"""

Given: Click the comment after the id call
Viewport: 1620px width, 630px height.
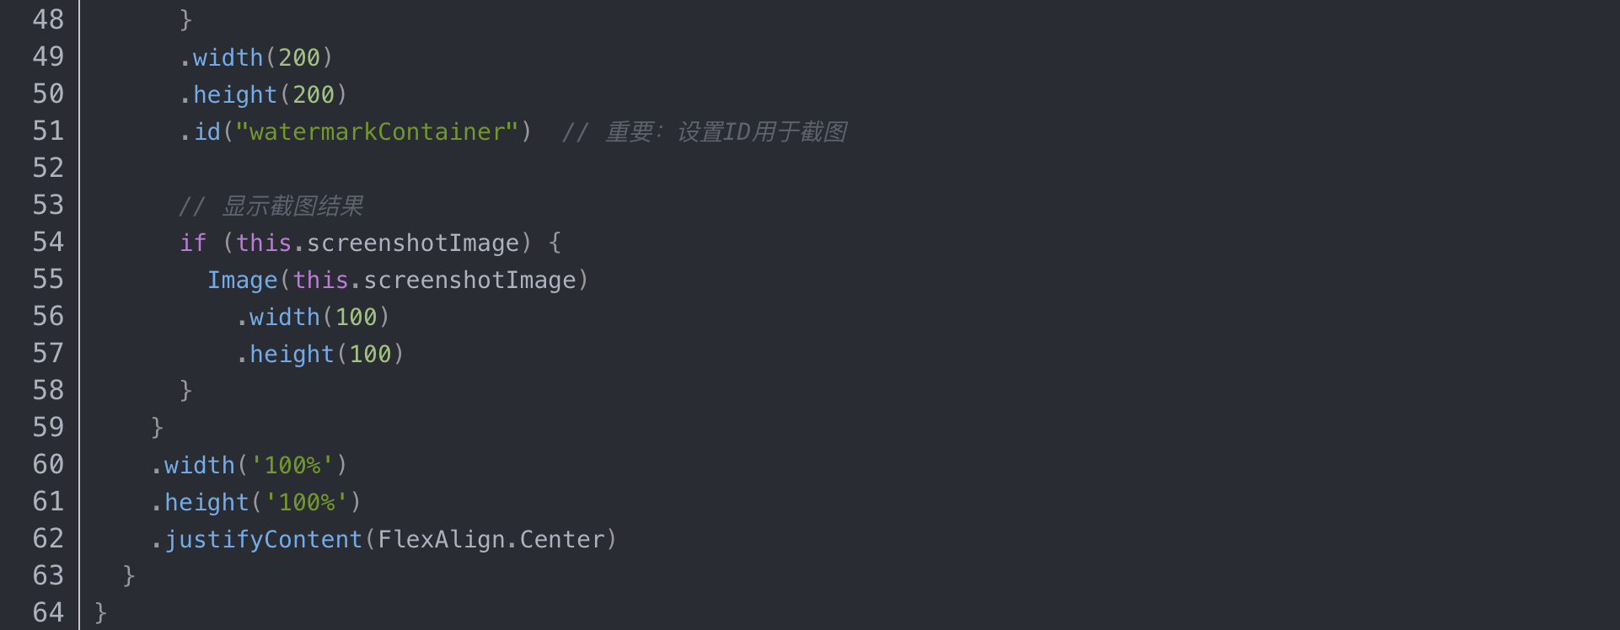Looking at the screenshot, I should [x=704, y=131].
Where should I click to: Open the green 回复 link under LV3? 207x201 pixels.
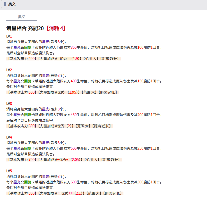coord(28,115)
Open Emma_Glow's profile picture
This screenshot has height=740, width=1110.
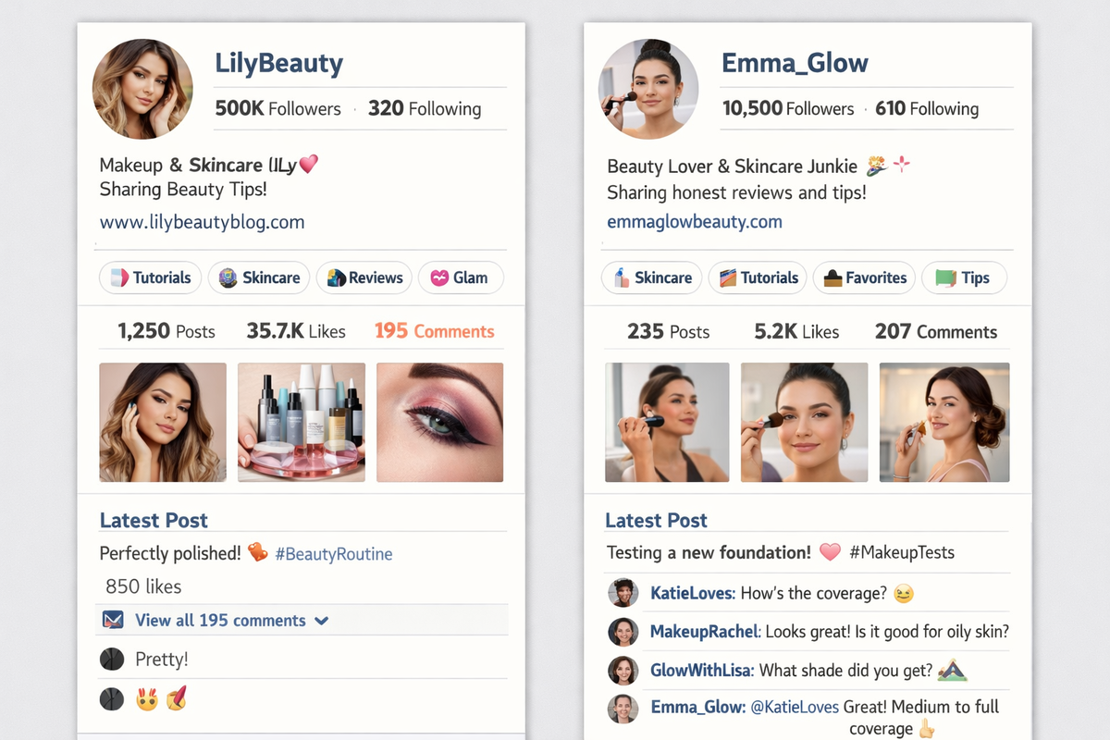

"""

What you need to do: Exactly the lines from the start of the entries above through the line with "Open Emma_Glow's profile picture" should be reproduced, and nothing else; drop the pictures.

Output for this task:
Given: Click the comment after the id call
Viewport: 1620px width, 630px height.
Looking at the screenshot, I should [x=704, y=131].
Where should I click to: Open the green 回复 link under LV3? 207x201 pixels.
coord(28,115)
Open Emma_Glow's profile picture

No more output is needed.